No matter how articulate she is.
No matter how sweetly she says she'll "never, ever, ever do dat again!"
DON'T TRUST THE TWO YEAR OLD.
It doesn't matter if you made a deal with her.
It doesn't matter if you tried to avoid the situation by placing things atop a five foot high shelving unit.
It doesn't matter that after the last time it happened, you went out and bought a different type of creme with a harder lid to open.
YOU STILL CANNOT TRUST THE TWO YEAR OLD.
Because, in the end, it's you, the toys, and the wipes who will lose out.
And the two year old will just laugh.
4 comments:
It just gets progressively worse, trust me.
Wait until she negotiates with you. That's always pleasant.
dude that sucks. lol
Maidink~Oh, I'm totally looking forward to that!
Candice~Yeah, totally, but at least I was able to get Armondo to clean it up!

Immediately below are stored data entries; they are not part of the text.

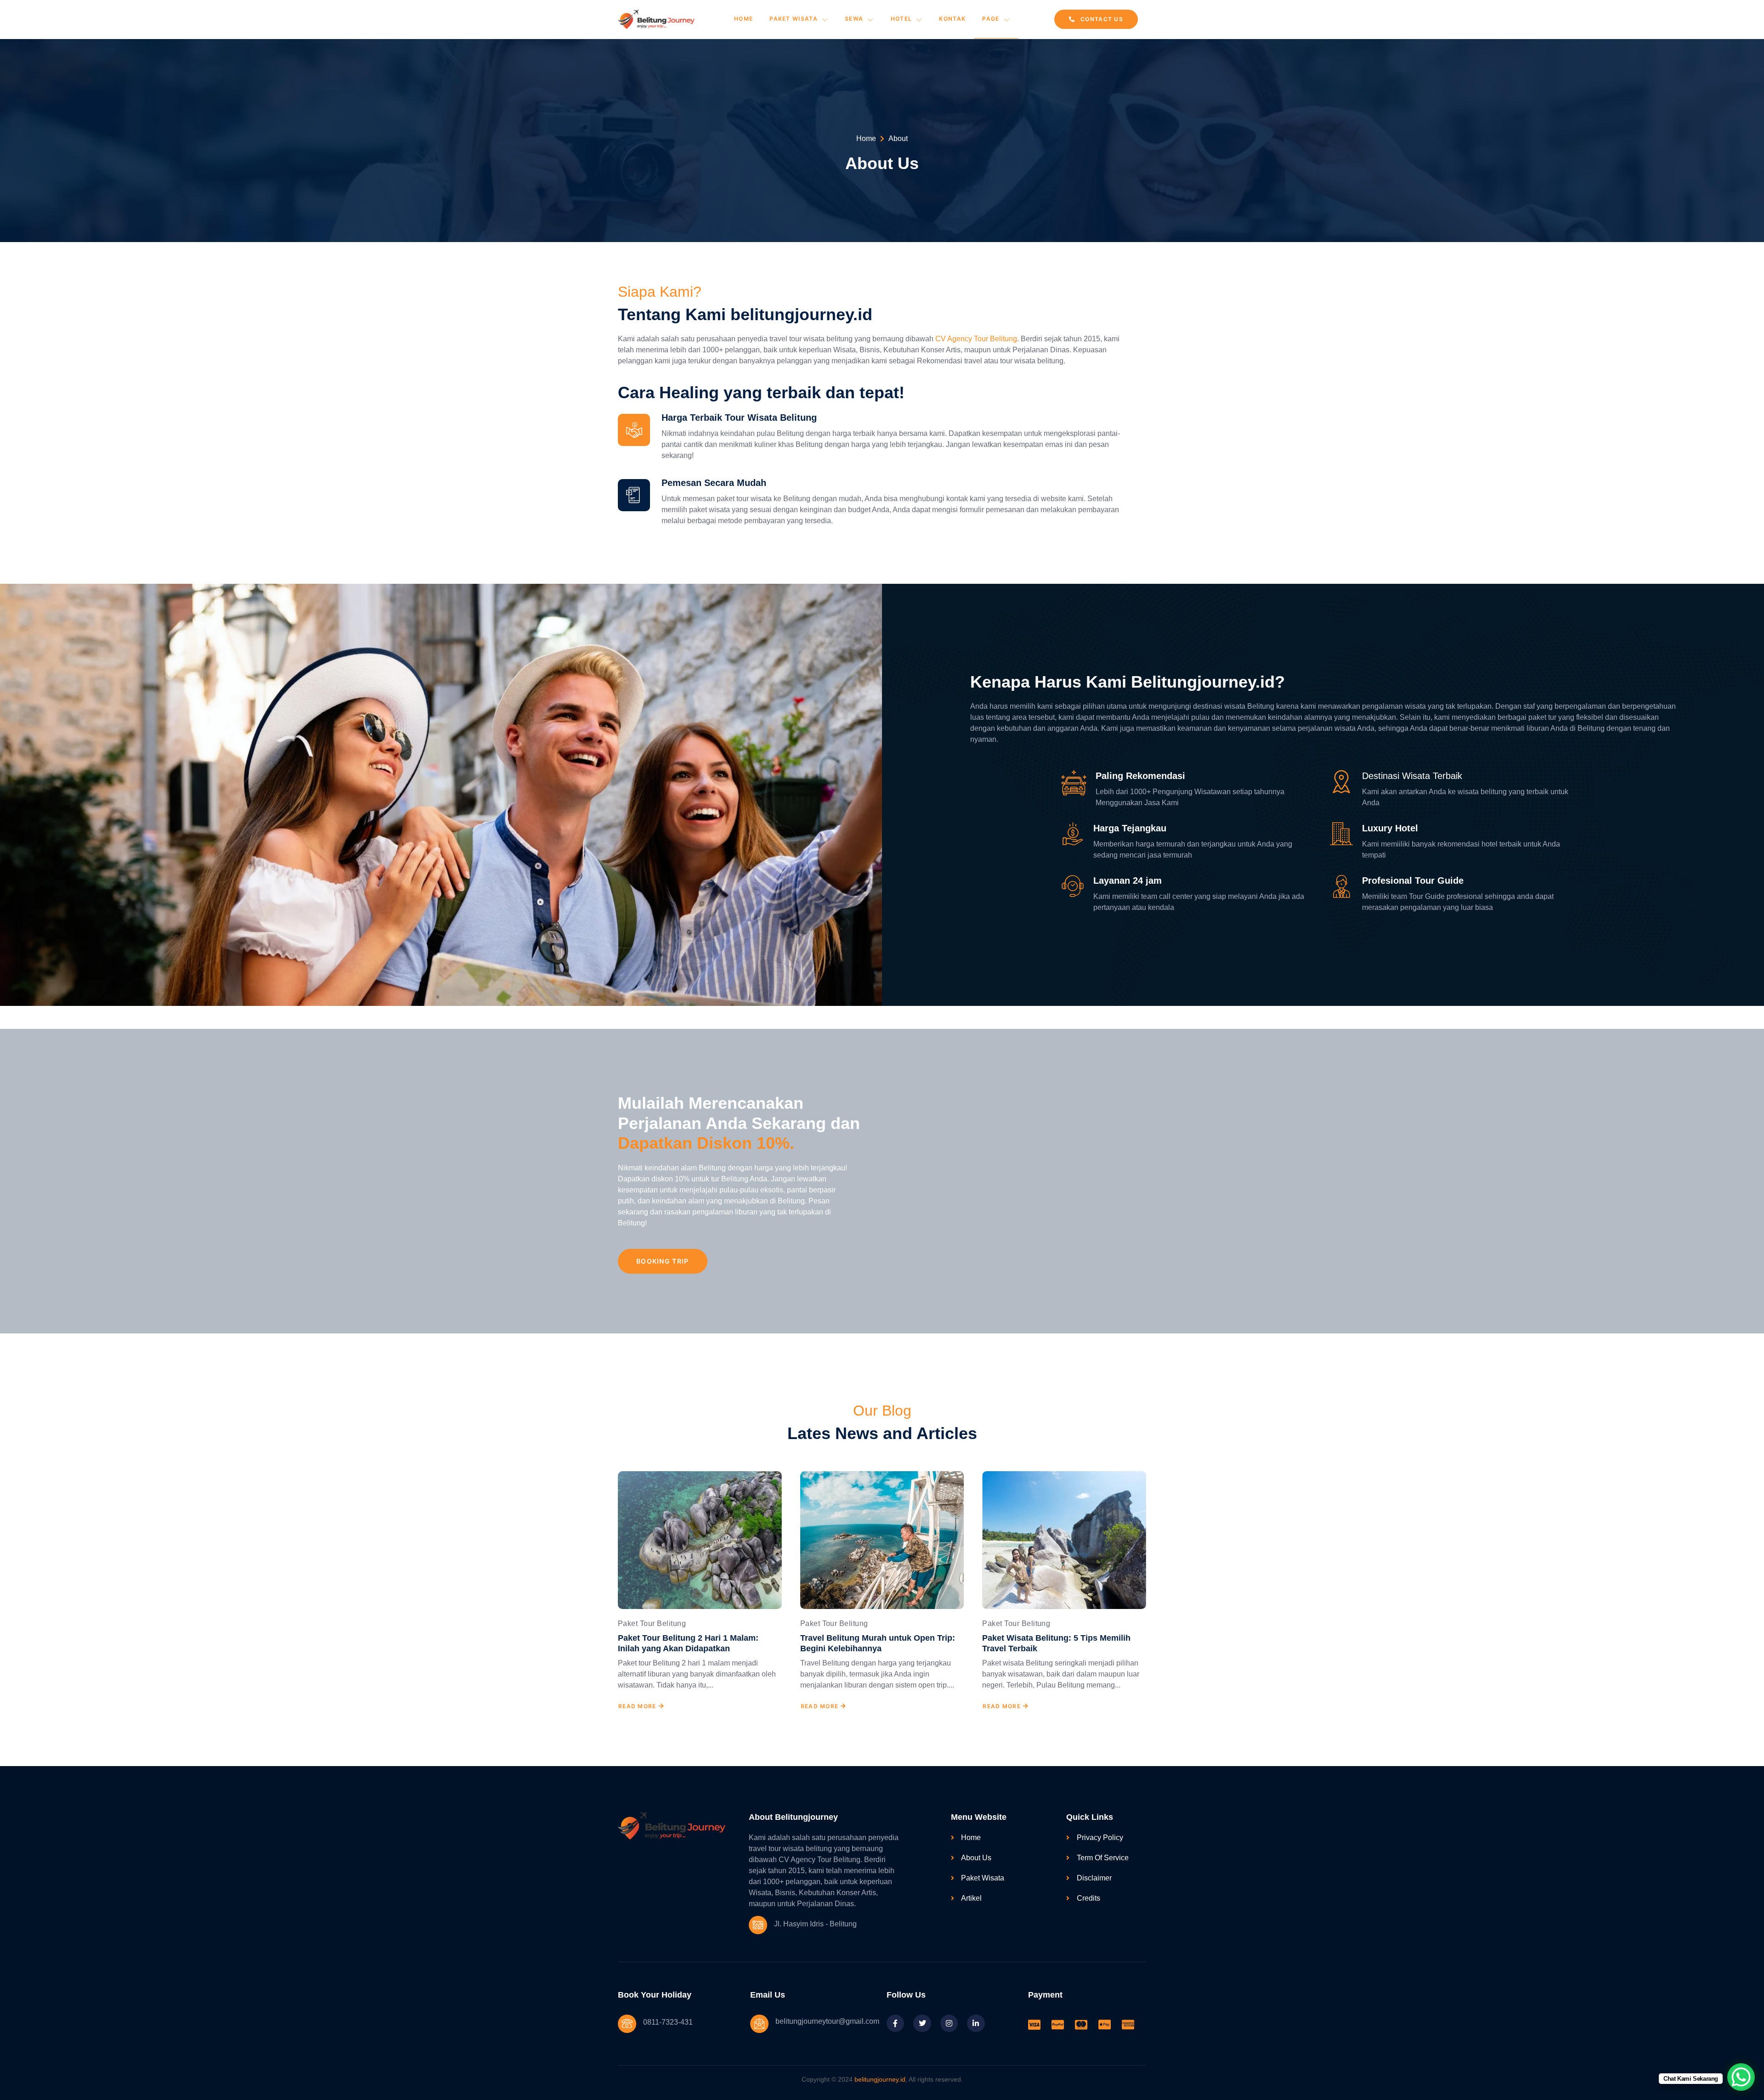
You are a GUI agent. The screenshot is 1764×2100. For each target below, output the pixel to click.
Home (743, 18)
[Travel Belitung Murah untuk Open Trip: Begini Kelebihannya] (882, 1540)
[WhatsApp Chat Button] (1741, 2077)
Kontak (952, 18)
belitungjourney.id (879, 2079)
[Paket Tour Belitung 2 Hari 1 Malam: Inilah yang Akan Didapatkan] (700, 1540)
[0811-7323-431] (627, 2024)
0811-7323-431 (668, 2022)
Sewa (854, 18)
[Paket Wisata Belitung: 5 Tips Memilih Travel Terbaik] (1064, 1540)
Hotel (901, 18)
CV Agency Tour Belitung (976, 339)
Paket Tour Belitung (652, 1623)
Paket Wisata (793, 18)
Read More (637, 1706)
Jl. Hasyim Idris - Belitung (815, 1924)
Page (990, 18)
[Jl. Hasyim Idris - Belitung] (758, 1925)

OMG that stuff is awesome though. Is it penaten (sp?) cream... the blue container with the shepherd guy on it?
Ok so when I was a kid (4 maybe?) I covered myself (head to toe...) in that stuff when my mom fell asleep on my bed whilst reading me a story. When she woke up I was basically an albino and she yelled at me.
But still, it was GOOD. That stuff rules.